#### [Instruction a]
Answer these questions using the SeTa summary.
(i) Which three large-scale synthetic datasets does it name?
(ii) By what measure does SeTa assess the learning difficulty of samples when it clusters them?
(iii) By up to what percentage does SeTa reduce training costs while maintaining or improving performance?
*** Excerpt ***
Scale Efficient Training for Large Datasets
Qing Zhou, Junyu Gao, Qi Wang
TL;DR
The paper tackles the inefficiency of training on large-scale datasets caused by low-value samples and proposes Scale Efficient Training (SeTa), a dynamic sample-pruning framework. SeTa uses loss-guided clustering on a down-sampled subset to create difficulty-stratified groups and a sliding-window curriculum that progressively exposes easier to harder clusters, with partial annealing in later epochs to stabilize training. Empirical results across synthetic (ToCa, SS1M, ST+MJ) and real datasets—covering diverse architectures and tasks—show substantial training time reductions (up to 50%) while preserving or improving performance, demonstrating strong generalization and practical utility. The approach is model-agnostic and easily integrated into existing pipelines, offering a scalable solution to the data-efficiency challenge in deep learning.
Abstract
The rapid growth of dataset scales has been a key driver in advancing deep learning research. However, as dataset scale increases, the training process becomes increasingly inefficient due to the presence of low-value samples, including excessive redundant samples, overly challenging samples, and inefficient easy samples that contribute little to model improvement.To address this challenge, we propose Scale Efficient Training (SeTa) for large datasets, a dynamic sample pruning approach that losslessly reduces training time. To remove low-value samples, SeTa first performs random pruning to eliminate redundant samples, then clusters the remaining samples according to their learning difficulty measured by loss. Building upon this clustering, a sliding window strategy is employed to progressively remove both overly challenging and inefficient easy clusters following an easy-to-hard curriculum.We conduct extensive experiments on large-scale synthetic datasets, including ToCa, SS1M, and ST+MJ, each containing over 3 million samples.SeTa reduces training costs by up to 50\% while maintaining or improving performance, with minimal degradation even at 70\% cost reduction. Furthermore, experiments on various scale real datasets across various backbones (CNNs, Transformers, and Mambas) and diverse tasks (instruction tuning, multi-view stereo, geo-localization, composed image retrieval, referring image segmentation) demonstrate the powerful effectiveness and universality of our approach. Code is available at https://github.com/mrazhou/SeTa.
*** Provided entries ***
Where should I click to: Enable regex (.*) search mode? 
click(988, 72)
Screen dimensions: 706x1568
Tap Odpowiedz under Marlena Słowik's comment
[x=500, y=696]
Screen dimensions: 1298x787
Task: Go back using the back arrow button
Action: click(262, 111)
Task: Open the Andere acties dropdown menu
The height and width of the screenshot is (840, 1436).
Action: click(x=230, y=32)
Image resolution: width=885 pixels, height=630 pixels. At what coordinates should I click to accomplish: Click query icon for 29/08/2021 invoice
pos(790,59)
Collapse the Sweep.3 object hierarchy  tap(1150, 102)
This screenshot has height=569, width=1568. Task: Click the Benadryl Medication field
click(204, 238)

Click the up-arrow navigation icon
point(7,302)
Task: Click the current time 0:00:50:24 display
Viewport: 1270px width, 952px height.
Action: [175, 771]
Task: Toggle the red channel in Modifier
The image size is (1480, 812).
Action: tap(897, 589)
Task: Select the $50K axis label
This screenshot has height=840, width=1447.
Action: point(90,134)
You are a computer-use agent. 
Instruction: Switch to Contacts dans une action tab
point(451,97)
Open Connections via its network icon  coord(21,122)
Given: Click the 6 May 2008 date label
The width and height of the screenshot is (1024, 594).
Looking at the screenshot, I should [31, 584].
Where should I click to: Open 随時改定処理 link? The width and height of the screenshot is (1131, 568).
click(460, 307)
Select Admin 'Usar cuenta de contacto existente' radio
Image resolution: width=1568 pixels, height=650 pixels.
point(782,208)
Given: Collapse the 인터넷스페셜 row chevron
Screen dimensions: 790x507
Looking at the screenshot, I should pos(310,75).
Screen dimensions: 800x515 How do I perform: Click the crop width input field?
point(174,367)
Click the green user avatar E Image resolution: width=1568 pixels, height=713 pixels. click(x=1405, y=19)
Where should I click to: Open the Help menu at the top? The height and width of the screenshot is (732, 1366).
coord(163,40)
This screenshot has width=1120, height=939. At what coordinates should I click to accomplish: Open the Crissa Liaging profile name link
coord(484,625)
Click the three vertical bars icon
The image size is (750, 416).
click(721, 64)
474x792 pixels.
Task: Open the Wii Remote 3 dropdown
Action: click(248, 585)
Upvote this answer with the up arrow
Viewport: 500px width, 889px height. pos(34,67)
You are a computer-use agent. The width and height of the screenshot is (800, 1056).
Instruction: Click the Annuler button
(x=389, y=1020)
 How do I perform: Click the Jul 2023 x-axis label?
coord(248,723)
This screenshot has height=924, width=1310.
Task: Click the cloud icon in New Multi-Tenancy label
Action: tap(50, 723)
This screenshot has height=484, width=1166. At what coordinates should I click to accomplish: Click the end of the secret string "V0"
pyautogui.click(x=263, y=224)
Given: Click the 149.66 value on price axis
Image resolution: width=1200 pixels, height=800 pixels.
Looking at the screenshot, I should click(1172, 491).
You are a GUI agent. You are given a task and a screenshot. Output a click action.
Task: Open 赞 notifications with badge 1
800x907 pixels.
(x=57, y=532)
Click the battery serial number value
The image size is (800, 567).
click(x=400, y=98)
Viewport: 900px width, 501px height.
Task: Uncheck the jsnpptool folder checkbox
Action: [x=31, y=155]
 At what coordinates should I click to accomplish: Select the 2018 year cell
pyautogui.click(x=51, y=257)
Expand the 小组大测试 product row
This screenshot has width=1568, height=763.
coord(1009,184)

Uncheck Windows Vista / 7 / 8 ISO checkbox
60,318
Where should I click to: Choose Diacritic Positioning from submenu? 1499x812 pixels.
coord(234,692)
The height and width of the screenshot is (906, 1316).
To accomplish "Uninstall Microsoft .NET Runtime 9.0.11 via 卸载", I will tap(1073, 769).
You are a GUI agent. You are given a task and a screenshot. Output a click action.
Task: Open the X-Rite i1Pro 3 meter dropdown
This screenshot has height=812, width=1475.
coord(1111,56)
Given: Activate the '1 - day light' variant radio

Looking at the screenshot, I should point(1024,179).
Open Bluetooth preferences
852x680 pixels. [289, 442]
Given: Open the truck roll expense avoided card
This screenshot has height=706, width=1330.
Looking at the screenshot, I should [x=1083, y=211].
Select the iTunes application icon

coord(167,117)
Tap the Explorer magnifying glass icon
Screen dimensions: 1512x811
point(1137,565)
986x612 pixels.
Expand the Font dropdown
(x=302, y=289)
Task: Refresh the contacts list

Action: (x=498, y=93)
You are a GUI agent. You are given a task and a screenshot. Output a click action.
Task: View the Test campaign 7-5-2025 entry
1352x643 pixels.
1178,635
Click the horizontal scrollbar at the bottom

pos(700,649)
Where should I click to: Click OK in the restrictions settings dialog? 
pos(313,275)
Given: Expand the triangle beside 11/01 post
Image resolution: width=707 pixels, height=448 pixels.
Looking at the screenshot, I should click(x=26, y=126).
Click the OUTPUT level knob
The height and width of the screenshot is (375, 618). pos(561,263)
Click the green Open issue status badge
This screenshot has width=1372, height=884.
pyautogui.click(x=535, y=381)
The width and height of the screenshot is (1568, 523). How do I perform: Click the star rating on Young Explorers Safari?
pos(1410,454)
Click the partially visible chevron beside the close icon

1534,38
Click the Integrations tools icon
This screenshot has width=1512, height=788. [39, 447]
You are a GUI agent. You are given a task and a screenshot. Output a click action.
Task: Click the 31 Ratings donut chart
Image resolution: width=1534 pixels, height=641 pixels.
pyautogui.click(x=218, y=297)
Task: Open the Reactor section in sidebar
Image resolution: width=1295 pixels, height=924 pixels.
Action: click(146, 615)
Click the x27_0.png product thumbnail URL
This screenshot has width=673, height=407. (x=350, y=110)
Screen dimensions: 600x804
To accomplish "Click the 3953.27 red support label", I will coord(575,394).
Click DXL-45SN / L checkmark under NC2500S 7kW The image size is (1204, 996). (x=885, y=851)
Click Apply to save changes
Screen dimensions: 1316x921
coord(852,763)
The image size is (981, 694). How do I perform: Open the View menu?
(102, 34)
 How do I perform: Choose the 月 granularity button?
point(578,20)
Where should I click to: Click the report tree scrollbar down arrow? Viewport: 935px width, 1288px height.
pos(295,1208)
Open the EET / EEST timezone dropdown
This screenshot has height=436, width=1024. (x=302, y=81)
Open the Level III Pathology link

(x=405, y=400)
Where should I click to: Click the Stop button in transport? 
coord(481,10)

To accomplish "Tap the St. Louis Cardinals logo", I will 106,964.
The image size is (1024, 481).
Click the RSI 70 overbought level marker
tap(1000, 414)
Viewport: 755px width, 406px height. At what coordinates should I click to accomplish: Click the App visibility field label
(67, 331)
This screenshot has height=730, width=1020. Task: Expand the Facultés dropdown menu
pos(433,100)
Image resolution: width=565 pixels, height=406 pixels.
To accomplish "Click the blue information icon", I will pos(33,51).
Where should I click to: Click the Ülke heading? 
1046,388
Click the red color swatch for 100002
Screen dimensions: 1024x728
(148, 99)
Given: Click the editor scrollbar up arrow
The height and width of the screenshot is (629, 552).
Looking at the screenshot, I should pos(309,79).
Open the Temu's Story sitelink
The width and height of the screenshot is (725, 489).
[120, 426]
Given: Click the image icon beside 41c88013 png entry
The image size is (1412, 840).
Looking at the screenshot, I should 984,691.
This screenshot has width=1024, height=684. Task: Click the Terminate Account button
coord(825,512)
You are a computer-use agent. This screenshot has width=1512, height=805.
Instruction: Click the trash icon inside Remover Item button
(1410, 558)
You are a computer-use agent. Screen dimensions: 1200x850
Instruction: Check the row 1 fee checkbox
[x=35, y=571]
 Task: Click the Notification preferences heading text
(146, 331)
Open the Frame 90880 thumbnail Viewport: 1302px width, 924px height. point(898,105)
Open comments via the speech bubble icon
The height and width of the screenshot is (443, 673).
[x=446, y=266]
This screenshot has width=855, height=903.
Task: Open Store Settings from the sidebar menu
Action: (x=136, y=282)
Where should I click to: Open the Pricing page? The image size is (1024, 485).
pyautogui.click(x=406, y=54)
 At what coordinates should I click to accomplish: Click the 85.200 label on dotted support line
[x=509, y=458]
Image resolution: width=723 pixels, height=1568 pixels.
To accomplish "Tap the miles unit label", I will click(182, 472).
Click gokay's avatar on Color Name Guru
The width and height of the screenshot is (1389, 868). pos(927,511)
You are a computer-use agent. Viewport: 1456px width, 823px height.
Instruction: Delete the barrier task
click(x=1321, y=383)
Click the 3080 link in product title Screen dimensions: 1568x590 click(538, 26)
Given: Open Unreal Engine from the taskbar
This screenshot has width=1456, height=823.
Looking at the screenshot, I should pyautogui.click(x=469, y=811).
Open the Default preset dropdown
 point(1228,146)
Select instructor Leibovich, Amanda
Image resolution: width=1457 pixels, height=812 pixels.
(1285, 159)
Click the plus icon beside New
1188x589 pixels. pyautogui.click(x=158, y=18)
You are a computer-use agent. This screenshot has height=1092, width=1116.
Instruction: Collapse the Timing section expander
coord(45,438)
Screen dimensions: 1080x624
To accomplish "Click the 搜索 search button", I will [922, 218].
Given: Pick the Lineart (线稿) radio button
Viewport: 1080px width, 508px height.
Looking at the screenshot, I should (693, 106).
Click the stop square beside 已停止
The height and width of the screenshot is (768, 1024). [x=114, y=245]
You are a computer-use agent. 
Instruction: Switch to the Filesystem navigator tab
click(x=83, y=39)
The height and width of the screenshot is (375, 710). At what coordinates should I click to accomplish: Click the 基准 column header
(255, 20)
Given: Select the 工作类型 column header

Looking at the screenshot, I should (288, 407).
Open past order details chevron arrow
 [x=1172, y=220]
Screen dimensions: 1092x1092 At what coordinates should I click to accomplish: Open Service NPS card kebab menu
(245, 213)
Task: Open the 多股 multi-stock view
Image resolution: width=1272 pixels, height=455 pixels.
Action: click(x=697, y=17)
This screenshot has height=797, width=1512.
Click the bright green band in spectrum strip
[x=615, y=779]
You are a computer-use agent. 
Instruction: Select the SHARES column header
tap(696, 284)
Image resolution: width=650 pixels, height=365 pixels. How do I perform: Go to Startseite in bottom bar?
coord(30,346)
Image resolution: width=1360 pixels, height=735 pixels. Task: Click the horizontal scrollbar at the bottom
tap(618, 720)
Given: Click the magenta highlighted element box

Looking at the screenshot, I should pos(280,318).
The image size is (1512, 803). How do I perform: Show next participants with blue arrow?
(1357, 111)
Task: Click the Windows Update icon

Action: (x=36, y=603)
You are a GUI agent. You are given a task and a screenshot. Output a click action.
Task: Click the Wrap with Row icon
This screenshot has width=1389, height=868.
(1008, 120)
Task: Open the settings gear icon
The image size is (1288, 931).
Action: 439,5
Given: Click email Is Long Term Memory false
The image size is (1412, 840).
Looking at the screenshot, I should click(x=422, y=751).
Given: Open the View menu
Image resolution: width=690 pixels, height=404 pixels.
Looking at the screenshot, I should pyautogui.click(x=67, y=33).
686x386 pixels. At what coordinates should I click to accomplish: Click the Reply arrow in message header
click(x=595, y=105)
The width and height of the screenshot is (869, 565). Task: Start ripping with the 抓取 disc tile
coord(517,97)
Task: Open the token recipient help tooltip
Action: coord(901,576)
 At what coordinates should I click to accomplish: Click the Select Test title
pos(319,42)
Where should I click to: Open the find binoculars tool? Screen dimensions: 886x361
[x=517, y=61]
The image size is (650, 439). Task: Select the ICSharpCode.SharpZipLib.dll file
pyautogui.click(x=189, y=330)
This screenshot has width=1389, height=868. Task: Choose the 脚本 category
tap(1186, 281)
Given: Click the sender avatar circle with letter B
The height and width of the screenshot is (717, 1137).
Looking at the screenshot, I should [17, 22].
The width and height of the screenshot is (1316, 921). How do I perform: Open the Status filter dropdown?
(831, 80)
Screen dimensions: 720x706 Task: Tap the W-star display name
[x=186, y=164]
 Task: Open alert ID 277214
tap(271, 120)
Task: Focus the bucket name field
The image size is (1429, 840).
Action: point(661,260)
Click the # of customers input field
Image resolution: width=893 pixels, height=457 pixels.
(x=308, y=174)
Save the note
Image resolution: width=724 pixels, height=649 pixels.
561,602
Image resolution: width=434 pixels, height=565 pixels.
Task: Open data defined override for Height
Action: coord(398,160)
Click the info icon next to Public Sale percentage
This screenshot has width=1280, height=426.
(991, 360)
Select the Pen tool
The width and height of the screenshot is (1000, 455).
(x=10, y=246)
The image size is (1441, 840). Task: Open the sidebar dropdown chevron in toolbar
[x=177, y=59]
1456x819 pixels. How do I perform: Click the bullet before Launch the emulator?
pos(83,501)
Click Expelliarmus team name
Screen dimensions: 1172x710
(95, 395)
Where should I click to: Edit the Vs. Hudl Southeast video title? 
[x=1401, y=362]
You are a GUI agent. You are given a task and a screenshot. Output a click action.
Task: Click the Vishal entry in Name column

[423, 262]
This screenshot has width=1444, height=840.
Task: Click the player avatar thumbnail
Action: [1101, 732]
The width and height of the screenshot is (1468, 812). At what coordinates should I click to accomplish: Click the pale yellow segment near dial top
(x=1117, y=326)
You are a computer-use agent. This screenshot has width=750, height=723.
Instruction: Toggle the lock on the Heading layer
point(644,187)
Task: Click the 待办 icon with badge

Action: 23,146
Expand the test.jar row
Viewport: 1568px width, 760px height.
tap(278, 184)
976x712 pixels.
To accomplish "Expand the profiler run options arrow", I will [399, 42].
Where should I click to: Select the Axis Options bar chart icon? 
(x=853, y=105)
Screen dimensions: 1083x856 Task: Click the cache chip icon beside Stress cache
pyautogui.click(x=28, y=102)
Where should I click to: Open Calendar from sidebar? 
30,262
***
#### [Instruction b]
In the records, swap "dropdown menu" for "drop-down list" everywhere from the first line down to the line containing "Action: [175, 771]", leaving everything else as it is. Return only those lines.

#### [Result a]
(i) ToCa, SS1M, and ST+MJ
(ii) By loss
(iii) Up to 50%

#### [Result b]
Where should I click to: Enable regex (.*) search mode? 
click(988, 72)
Screen dimensions: 706x1568
Tap Odpowiedz under Marlena Słowik's comment
[x=500, y=696]
Screen dimensions: 1298x787
Task: Go back using the back arrow button
Action: click(262, 111)
Task: Open the Andere acties drop-down list
The height and width of the screenshot is (840, 1436).
Action: click(x=230, y=32)
Image resolution: width=885 pixels, height=630 pixels. At what coordinates should I click to accomplish: Click query icon for 29/08/2021 invoice
pos(790,59)
Collapse the Sweep.3 object hierarchy  tap(1150, 102)
This screenshot has height=569, width=1568. Task: Click the Benadryl Medication field
click(204, 238)

Click the up-arrow navigation icon
point(7,302)
Task: Click the current time 0:00:50:24 display
Viewport: 1270px width, 952px height.
Action: [175, 771]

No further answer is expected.